We simulated metagenomes by randomly selecting bacterial genome references from the NCBI along with their associated plasmids and using realistic distributions for genome abundance and plasmid copy number. For genome abundance we used the log-normal distribution, normalized so that the relative abundances sum to 1. For plasmid copy number we used a geometric distribution with parameter p = min(1, log(L)/7) where L is the plasmid length. This makes it much less likely for a long plasmid to have a copy number above 1, while shorter plasmids can have higher copy numbers. Short reads were simulated from the genome references using InSilicoSeq [7] and assembled.

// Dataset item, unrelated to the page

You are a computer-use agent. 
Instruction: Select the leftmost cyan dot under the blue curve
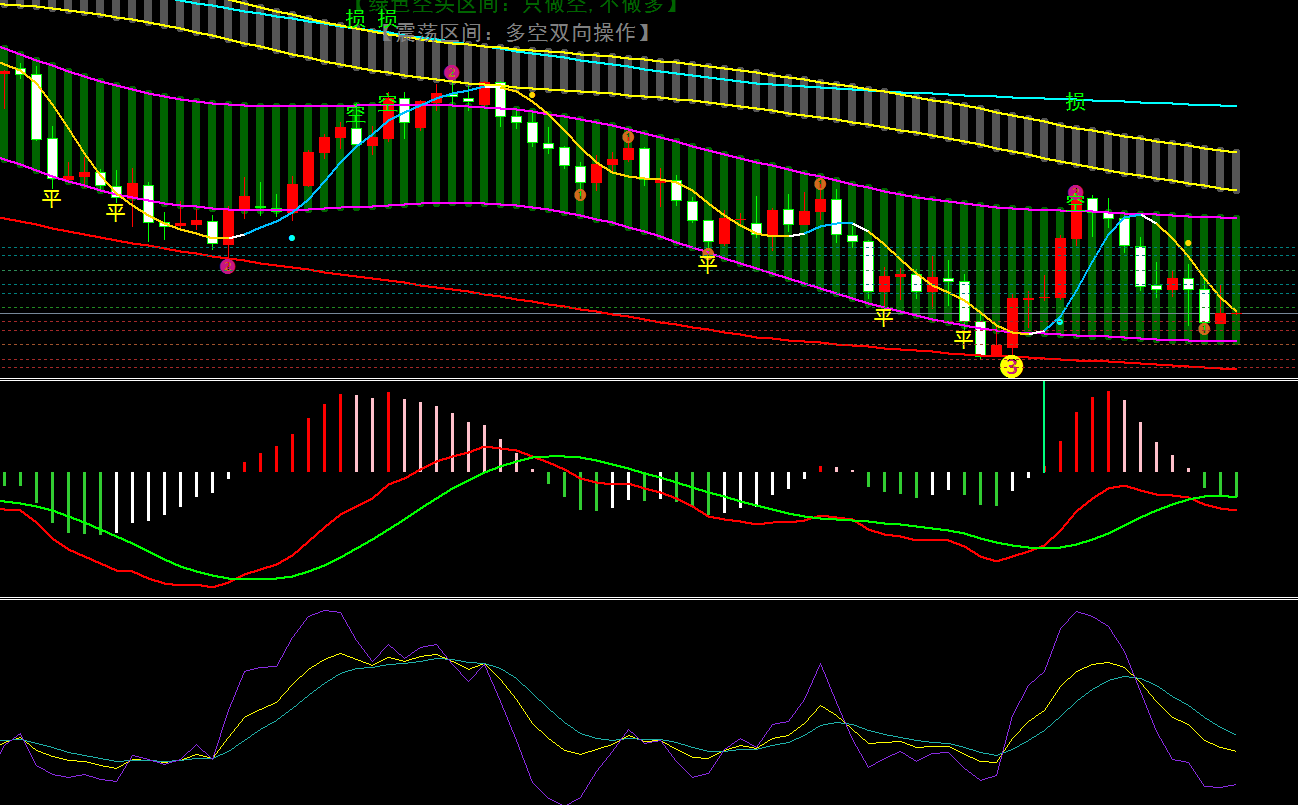coord(291,238)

We then classified the assembled contigs. Classification was performed on the assembled contigs that had a match to either a reference plasmid or reference chromosome sequence used in the simulation (1641 plasmid contigs, 32451 chromosome contigs in Sim1, and 14272 plasmid contigs, 374397 chromosome contigs in Sim2). F1 results are shown in Table 3. PlasClass outperformed PlasFlow by more than 17%. Scores were low for both methods due to the many short contigs in the assembly (50% and 73% of the contigs <500 bp in Sim1 and Sim2 respectively) and the class imbalance. We show the impact of short sequences on performance in Table 4. PlasClass consistently outperformed PlasFlow, and both methods performed better as more short sequences were filtered out.

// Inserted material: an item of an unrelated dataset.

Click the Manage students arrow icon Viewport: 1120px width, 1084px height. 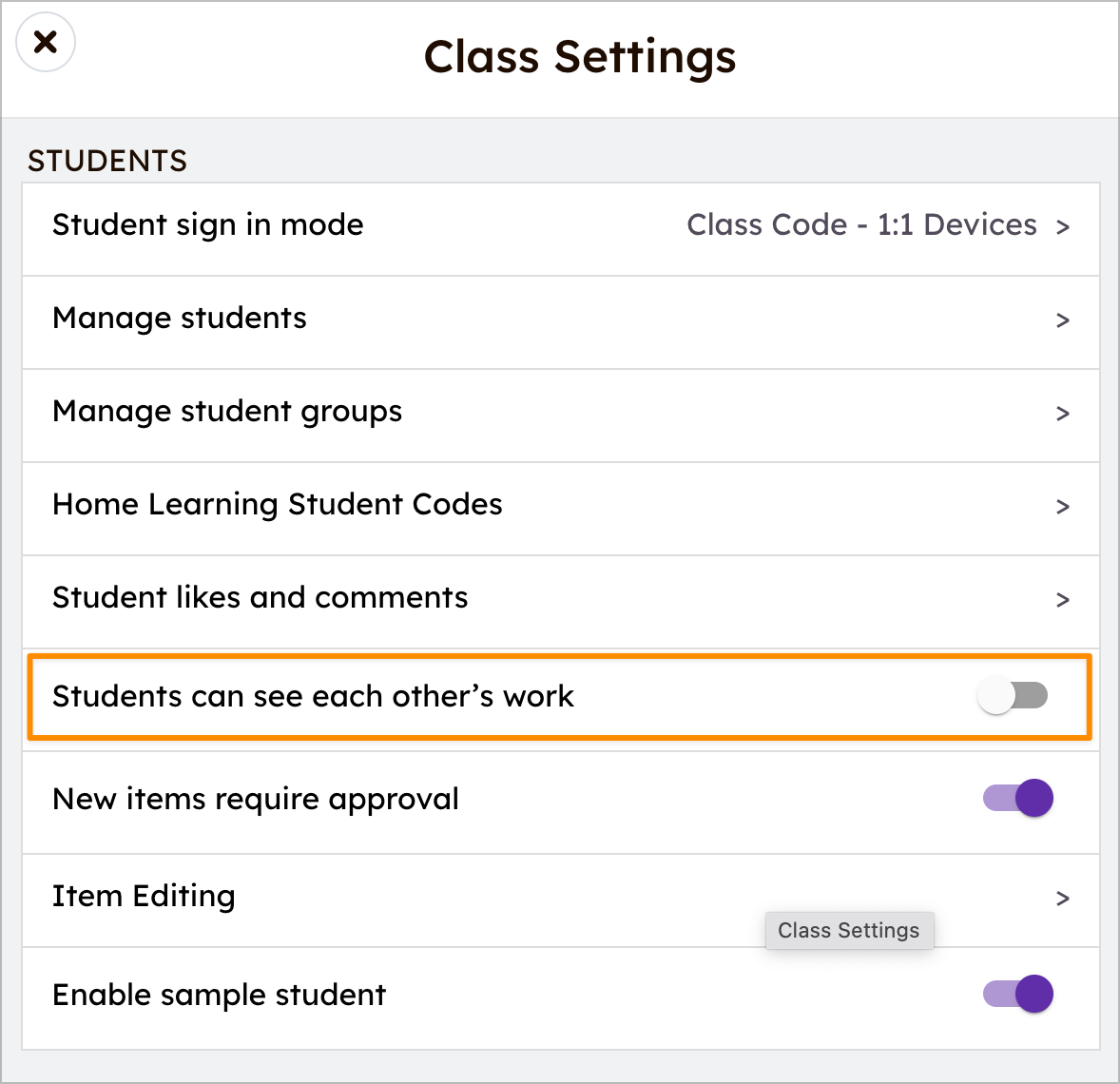coord(1064,320)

We assembled the wastewater plasmidome sample ERR1538272 from the study by Shi et al. [8]. It is a metagenomic sample that was enriched for plasmid sequences. Each contig in the assembly was matched to the plasmid and bacterial reference databases using BLAST. The set of 9854 contigs (out of 35285) that matched the reference sequences (1888 plasmid contigs, 7966 chromosome contigs) was used as the gold standard to test the classifiers (contig length distribution is presented in S3 File See also S1 Fig). Although the plasmid-enriched setting favors PlasFlow, which sacrifices precision for higher recall, PlasClass still had a higher combined F1 as shown in Table 5.

We computed the precision-recall curve for the classification of the gold standard contigs in this sample by PlasClass, shown in S2 Fig (see also S3 File. The area under the curve is 0.41, more than double the baseline of 0.19 (the fraction of the contigs that are of plasmid origin).

We assembled six publicly available human gut microbiome samples (accessions: ERR1297700, ERR1297720, ERR1297770, ERR1297796, ERR1297822, ERR1297834) and found plasmid sequences in the assemblies using Recycler [9]. Recycler assembles plasmid sequences based on coverage and circularity—features that are not used by the classifiers. 16–27 plasmids were assembled per sample (median length: 3.4kb). We classified each of the plasmids generated by Recycler to determine the extent of agreement between the sequence classifiers and this orthogonal approach. As seen in Fig 1, PlasClass agreed with Recycler on the same number or more plasmids than PlasFlow in all samples. This suggests that PlasClass can correctly identify more plasmids in real datasets, which contain many previously unknown plasmid sequences.

In Table 6, we compare the runtime and memory usage of PlasClass and PlasFlow on the full plasmidome, simulated metagenome, and isolate bacterial datasets. PlasClass (running with a single process) was faster than PlasFlow on the most time consuming sample and was significantly faster in all cases when using multiprocessing. It used less than half the RAM of PlasFlow and the RAM usage was not increased significantly when using multiprocessing. PlasFlow writes the feature matrices to disk while PlasClass does not. Performance was measured on a 44-core, 2.2 GHz server with 792 GB of RAM.